Glenn Kessler at the Washington Post has this to add:

For the Bush administration, the apparent approval of Iraq's constitution is less of a victory than yet another chance to possibly fashion a political solution that does not result in the bloody division of Iraq.

Publicly, administration officials hailed the result but privately some officials acknowledged that the road ahead is still very difficult, especially because Sunni Arab voters appeared to have rejected the constitution by wide margins.
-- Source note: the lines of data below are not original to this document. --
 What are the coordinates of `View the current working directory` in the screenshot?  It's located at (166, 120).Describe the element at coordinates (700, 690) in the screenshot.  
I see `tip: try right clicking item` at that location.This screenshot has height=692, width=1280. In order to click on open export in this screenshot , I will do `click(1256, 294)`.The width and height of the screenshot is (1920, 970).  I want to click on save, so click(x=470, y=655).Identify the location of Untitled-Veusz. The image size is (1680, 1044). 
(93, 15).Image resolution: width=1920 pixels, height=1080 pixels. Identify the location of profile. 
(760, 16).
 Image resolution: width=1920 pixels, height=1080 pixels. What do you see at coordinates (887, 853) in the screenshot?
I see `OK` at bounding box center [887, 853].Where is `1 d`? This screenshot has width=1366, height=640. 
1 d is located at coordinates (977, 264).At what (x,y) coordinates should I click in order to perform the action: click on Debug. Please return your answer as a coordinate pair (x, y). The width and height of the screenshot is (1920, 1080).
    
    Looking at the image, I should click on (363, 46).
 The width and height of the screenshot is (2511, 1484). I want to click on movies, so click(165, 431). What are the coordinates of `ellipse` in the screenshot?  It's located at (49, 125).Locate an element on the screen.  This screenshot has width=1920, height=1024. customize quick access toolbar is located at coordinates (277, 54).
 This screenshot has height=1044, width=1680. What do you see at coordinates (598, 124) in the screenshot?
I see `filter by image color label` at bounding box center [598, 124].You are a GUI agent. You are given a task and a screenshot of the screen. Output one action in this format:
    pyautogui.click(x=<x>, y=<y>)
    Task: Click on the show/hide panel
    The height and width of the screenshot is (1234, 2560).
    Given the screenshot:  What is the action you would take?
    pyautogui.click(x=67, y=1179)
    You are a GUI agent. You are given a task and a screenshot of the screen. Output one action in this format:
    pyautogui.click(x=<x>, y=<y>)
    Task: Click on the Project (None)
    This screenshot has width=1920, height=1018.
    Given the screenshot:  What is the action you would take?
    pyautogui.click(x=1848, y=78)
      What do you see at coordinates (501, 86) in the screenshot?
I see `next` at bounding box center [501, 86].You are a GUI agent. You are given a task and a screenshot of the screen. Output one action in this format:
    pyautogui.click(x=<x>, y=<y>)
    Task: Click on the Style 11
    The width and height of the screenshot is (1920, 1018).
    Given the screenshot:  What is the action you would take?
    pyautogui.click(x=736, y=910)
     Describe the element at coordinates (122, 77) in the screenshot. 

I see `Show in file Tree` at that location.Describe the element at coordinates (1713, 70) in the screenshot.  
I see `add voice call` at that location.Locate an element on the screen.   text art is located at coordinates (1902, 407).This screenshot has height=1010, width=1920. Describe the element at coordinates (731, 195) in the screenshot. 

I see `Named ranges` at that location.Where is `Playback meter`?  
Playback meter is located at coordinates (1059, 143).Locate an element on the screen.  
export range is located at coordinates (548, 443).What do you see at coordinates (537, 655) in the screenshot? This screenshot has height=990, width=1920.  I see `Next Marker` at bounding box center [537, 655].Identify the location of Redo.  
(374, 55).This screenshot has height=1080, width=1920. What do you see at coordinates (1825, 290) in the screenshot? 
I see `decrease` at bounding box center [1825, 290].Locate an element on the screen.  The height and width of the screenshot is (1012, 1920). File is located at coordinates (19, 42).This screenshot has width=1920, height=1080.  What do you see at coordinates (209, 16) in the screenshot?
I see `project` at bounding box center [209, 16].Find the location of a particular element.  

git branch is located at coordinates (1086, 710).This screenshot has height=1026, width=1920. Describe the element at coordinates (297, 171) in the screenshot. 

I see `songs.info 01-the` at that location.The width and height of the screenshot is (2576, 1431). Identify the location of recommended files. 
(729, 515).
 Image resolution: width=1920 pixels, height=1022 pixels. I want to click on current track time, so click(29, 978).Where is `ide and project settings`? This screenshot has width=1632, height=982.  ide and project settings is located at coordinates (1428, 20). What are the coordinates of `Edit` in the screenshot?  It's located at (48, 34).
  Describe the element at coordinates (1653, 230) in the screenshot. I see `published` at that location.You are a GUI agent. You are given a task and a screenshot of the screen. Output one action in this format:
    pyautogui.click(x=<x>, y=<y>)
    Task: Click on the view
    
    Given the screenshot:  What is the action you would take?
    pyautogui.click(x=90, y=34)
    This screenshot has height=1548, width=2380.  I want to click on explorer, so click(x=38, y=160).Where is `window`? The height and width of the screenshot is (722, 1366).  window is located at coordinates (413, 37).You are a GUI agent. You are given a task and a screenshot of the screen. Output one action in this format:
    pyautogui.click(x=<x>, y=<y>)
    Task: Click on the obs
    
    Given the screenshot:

As one official put it, every time the administration appears on the edge of a precipice, it manages to cobble together a result that allows it to move on to the next precipice.


Indeed, there are more parliamentary elections in only 8 weeks, which will be especially crucial, since the last-minute deal on the Constitution (which allowed it to have some small manner of Sunni support in selected areas) allowed for amendments and rewrites. I still don't see how the Shiite majority, which will stil be a majority come December, would allow any amendments that would dilute the strong federalism and control over oil wealth they worked so long to achieve:

Martin S. Indyk, a former Clinton administration official who directs the Saban Center for Middle East Policy at the Brookings Institution, Martin S. Indyk, a former Clinton administration official who directs the Saban Center for Middle East Policy at the Brookings Institution, said the administration's scenario of greater Sunni participation is plausible. But he said it is also plausible the Sunnis will conclude that because they failed to block the constitution, the political process is stacked against them [...] the Kurds and Shiites could continue to maneuver to use the political process to protect their interests, and thus the Sunnis will forever find themselves receiving the bad end of the bargain. "We could be fooling ourselves," he said. "If they [Shiites and Kurds] in fact engage in the process in order to destroy it, the administration theory could be very wrong."


It's time to acknowledge that the alleged joy of purple fingers and the political process could actually be firing the insurgency rather than stopping it. And vote fraud has the potential to turn the whole country into a fiery cauldron.